While live streaming this September 2022 event on Facebook, Sali together with other activists doused the branch with petrol and threatened to set the place alight if the staff did not give her the cash.

She succeeded in what may have looked like a fool’s errand, but in actual fact is a Lebanese tragedy of monumental proportions.

Sali’s 23-year-old sister was in a Beirut hospital being treated for cancer, and she needed to pay for her treatment. This was not the first bank hold-up in the city and following an increase in crime, the Lebanese banking industry shut down branches in October 2022 citing security concerns.

The banks suspended front-office services, but back-office operations continued. In the first week of February this year, Lebanese banks went on strike.

According to an Associated Press report by Kareem Chehayeb on ABC News, the protest was against a court ruling that forced one of Lebanon’s largest lenders to pay US dollar cash to two of its depositors whose savings had been trapped by the dollar scarcity.

The banking lobby, the Association of Banks in Lebanon, called the action an open-ended strike saying the ruling was detrimental to all depositors since the banks could not afford to pay out all depositors in the banking system in full.

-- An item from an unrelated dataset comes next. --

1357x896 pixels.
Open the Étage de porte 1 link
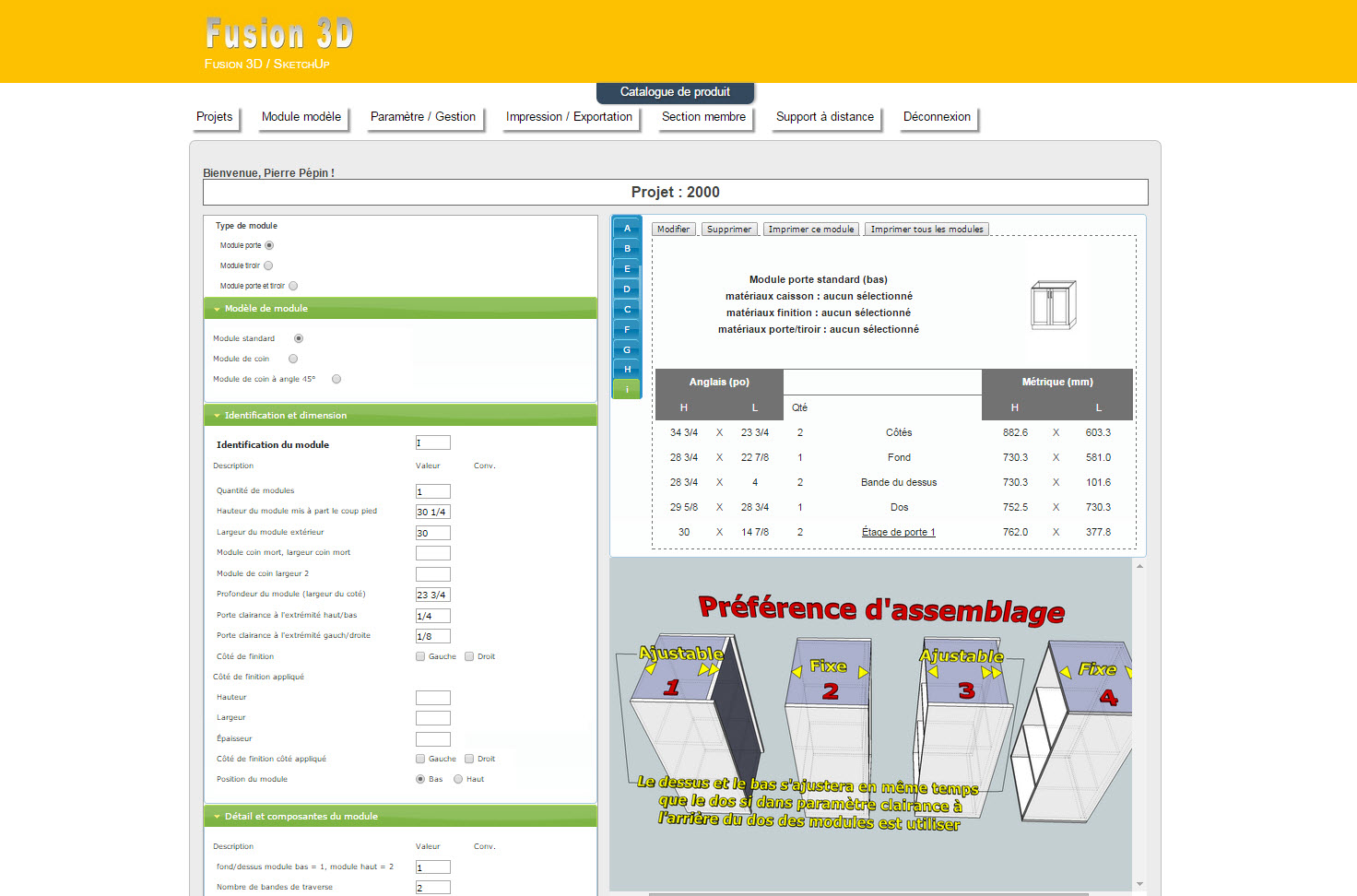(x=898, y=532)
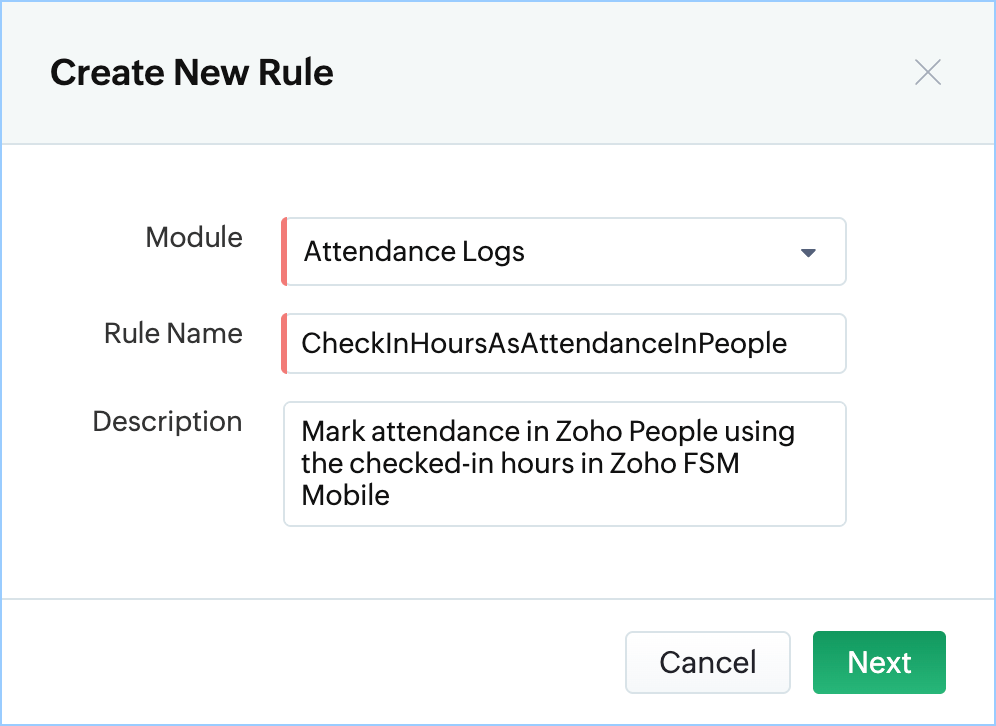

Where did the Lebanese rain begin beating on its citizens? Following 15 years of civil war that ended in 1990, successive Lebanese governments went on a spending binge fueled largely by generous donor aid from the Arab Gulf States.

US dollars also flowed freely into the country in the form of remittances due to Lebanon’s largest export, labour. Riad Toufic Salameh was appointed as governor of Lebanon’s Central Bank in April 1993 and continues to hold the role to date making him the longest-serving central bank governor in the world.

The former Merrill Lynch senior executive was credited for maintaining the stability of the Lebanese pound for the longest time. Until it, all went pear-shaped in 2019.

Geopolitics driven by the war in Syria and the rise of the Iran-backed Hezbollah group meant that donor aid from the Gulf Arab states dried up.

The country began to endure a budget deficit while, simultaneously, dollar remittances started to slow down. Commercial banks began to offer incredibly high-interest rates for US dollars, driven by the Lebanese central bank’s financial engineering scheme.

It offered commercial banks huge returns for dollar deposits but, simultaneously, there was no corresponding monetary discipline.

By 2016 the national debt was at 150 percent of national output and over a third of the country’s budget was being spent on debt servicing.

Fiscal discipline was lacking, with politicians successfully pushing for public sector wage increases months before the 2018 elections, leading to enormous budget deficits.

Added to this, money was being siphoned out of the country by the elite, with the central bank governor Riad Salameh at the top of the money heist.

He has been accused by various entities of running the largest Ponzi scheme, where the State borrowed incessantly leading to bankruptcy and a collapse of the local currency.

His personal assets offshore are allegedly worth nearly $100 million tucked away in the United Kingdom, Germany and Belgium. This week Salameh was charged with money laundering, embezzlement and illicit enrichment.

So why was the court ruling directing the bank to pay its two depositors in foreign currency cash so groundbreaking? Due to the biting foreign currency shortage, depositors were being forced to withdraw their foreign currency savings in local currency cash at steep discounts to the real exchange rate.

Withdrawal at the bank rates would mean that depositors would lose up to 90 percent of the value of their foreign currency savings which is what had been happening. However, the court ruling precedent is dangerous as it essentially could lead to a total run on the banks.

The World Bank has cited the Lebanese crisis as the worst financial crisis in modern times driven largely in part by the government’s reluctance to execute urgent economic reforms.

It is a classic case study where official hubris meets greed, corruption and utter lack of discipline. Tie all of this up with a ribbon of political instability and you have the makings of total chaos.

Could we ever descend to these levels? Surely not. We pray at the national altar for sagacious macroeconomic leadership.